▸ WHAT YOU ARE ASKED TO DO
Transcribe exactly, and only, the lines that fall between the line containing "Task: Click the 立即提现 button" and the last line of the material, both ends included, omitting any pictures.

▸ RECORD EXCERPTS
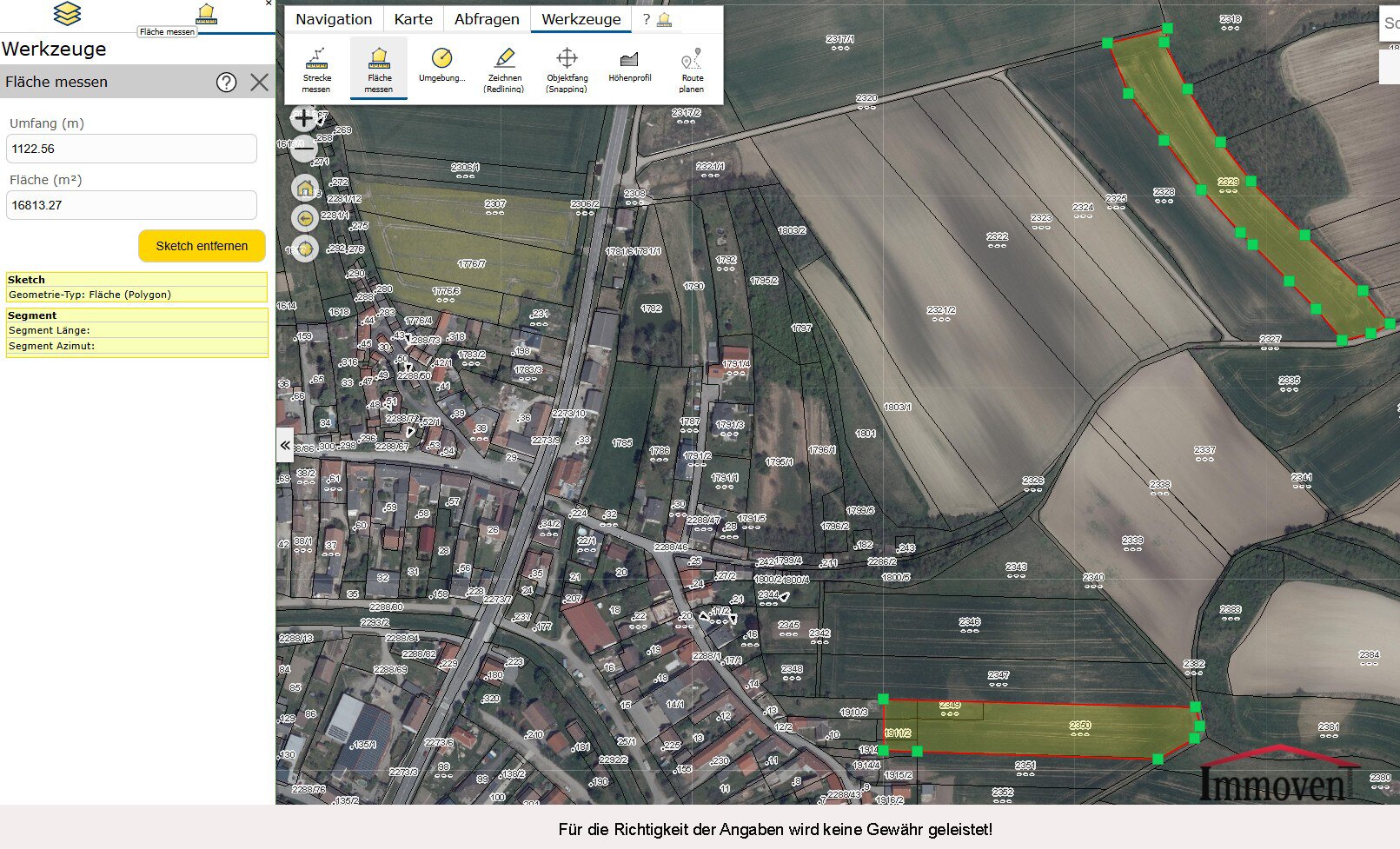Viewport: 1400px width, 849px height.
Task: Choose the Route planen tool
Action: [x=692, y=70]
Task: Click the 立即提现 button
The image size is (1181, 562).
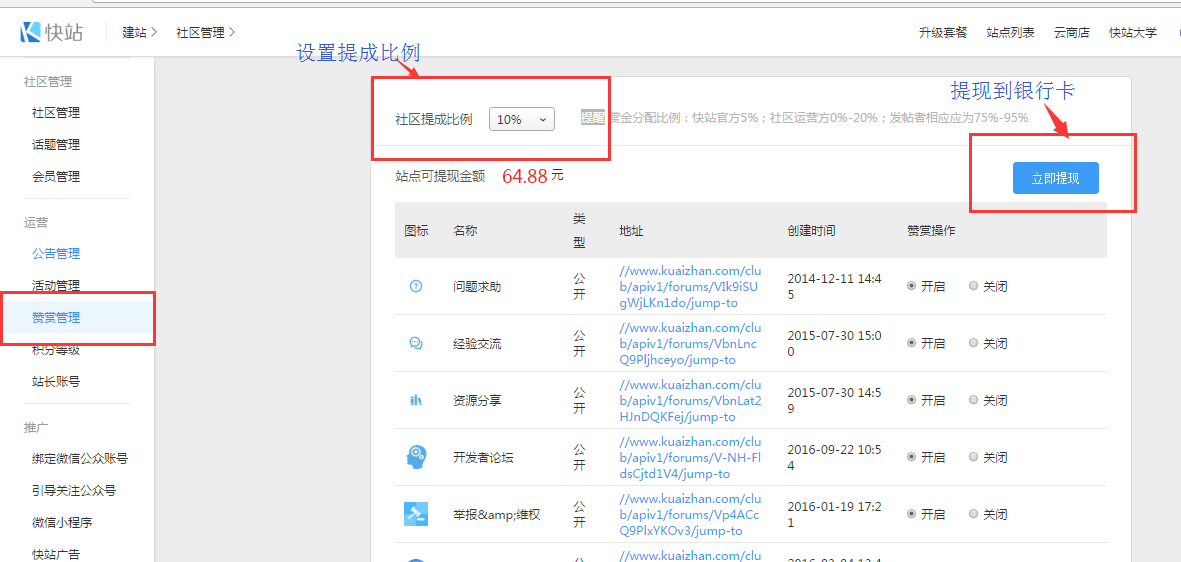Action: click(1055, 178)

▸ ANSWER BELOW
Task: Click the 立即提现 button
The image size is (1181, 562).
Action: click(1055, 178)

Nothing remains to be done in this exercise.